À mesure que les systèmes pilotés par l'IA jouent un rôle plus important dans la prise de décision économique, Gerovich soutient que le « capital numérique » pourrait devenir la réserve de valeur par défaut dans une économie centrée sur les machines.
Pourquoi Bitcoin?
L'offre fixe et la blockchain sans frontières du Bitcoin en font un actif attrayant dans un monde où des agents informatiques exécutent des tâches et génèrent de la valeur 24 heures sur 24.
Ce discours s'inscrit dans les grandes tendances du secteur : certaines entités natives des cryptomonnaies et des trésoreries d'entreprises ont déjà adopté le Bitcoin comme actif de réserve stratégique, passant d'une vision spéculative à une approche fondamentale en matière de réserve de valeur.
Metaplanet s'est elle-même imposée comme un important accumulateur de Bitcoin au sein des entreprises, augmentant considérablement ses avoirs au fil du temps – une position qui reflète la confiance de Gerovich dans le rôle à long terme de cet actif.
Cependant, tous les experts ne partagent pas cet avis. Les critiques font valoir que la volatilité du prix du Bitcoin et son utilisation limitée comme moyen de paiement constituent des obstacles à son adoption comme actif de réserve universel, et certains économistes restent sceptiques quant à son utilité économique plus large.

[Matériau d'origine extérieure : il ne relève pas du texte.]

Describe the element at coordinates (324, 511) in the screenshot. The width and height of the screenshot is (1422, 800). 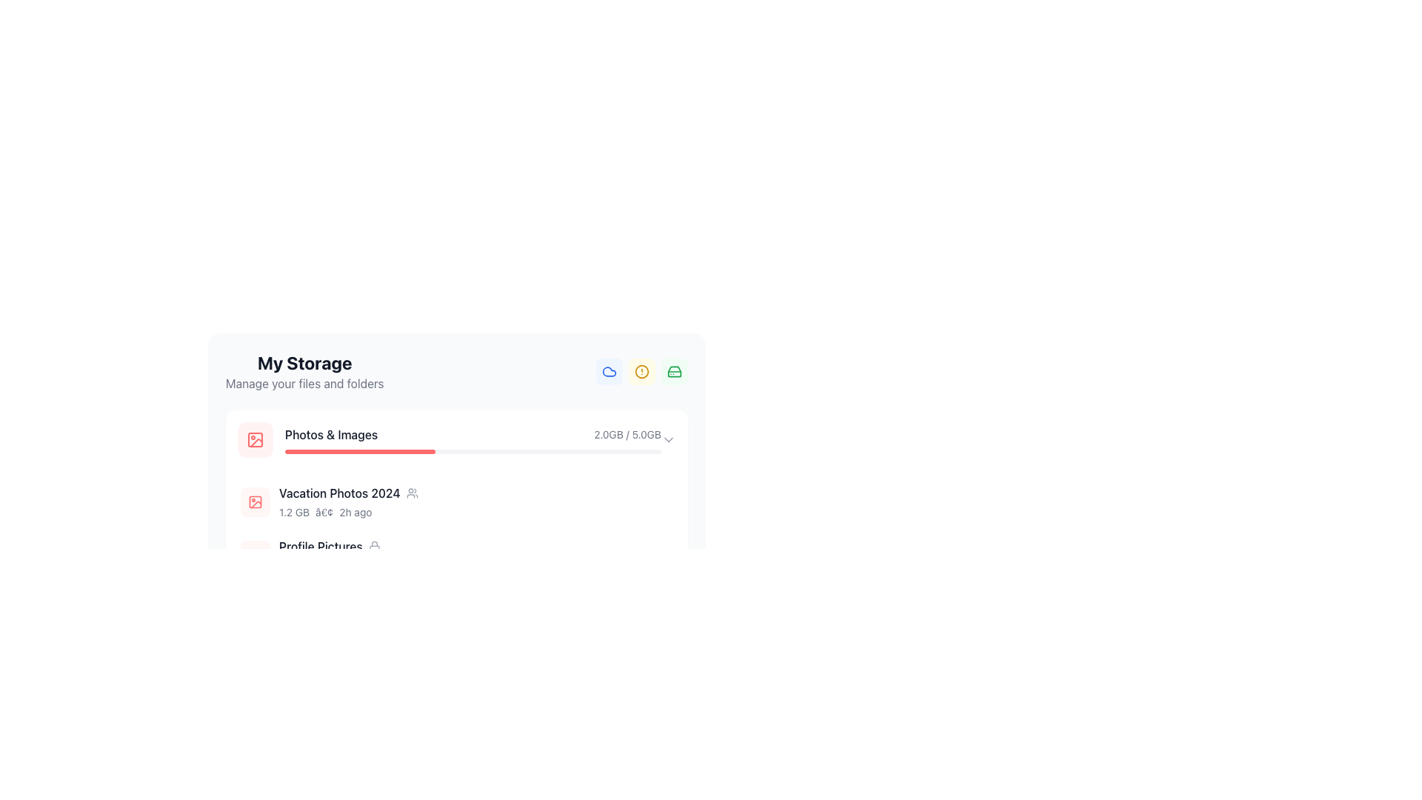
I see `the bullet point symbol located between the texts '1.2 GB' and '2h ago' under 'Vacation Photos 2024'` at that location.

Implications plus larges pour les entreprises
Si le scénario de Gerovich se réalise, les entreprises qui continuent de détenir des liquidités et des obligations traditionnelles pourraient voir leur valeur réelle se déprécier sous l'effet de l'inflation. À l'inverse, les stratégies d'entreprise intégrant des réserves d'actifs numériques, notamment de bitcoin, pourraient être mieux armées pour préserver la valeur de leurs actifs dans un contexte d'expansion monétaire continue.

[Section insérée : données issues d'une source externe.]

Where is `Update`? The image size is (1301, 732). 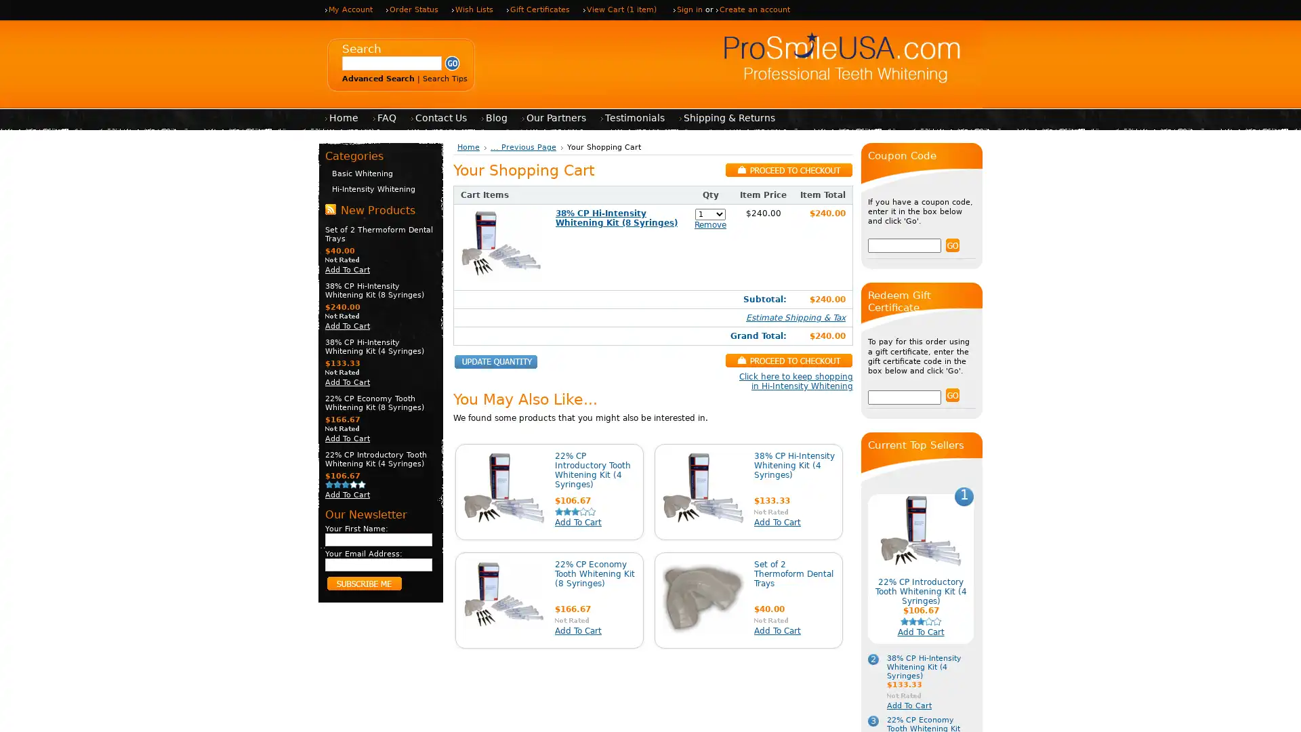 Update is located at coordinates (495, 361).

Alors que le débat autour de l'impact économique de l'IA s'intensifie, la perspective de Gerovich apporte un éclairage nouveau : il ne s'agit pas seulement de remettre en question le rôle du travail et du capital dans la croissance, mais aussi de réinventer les unités de valeur mêmes qui sous-tendent les futures interactions financières.
Il reste incertain que cette vision devienne réalité, mais cela souligne à quel point des forces disruptives comme l'IA et la blockchain s'entrecroisent dans les discussions sur l'avenir de la monnaie et de la finance.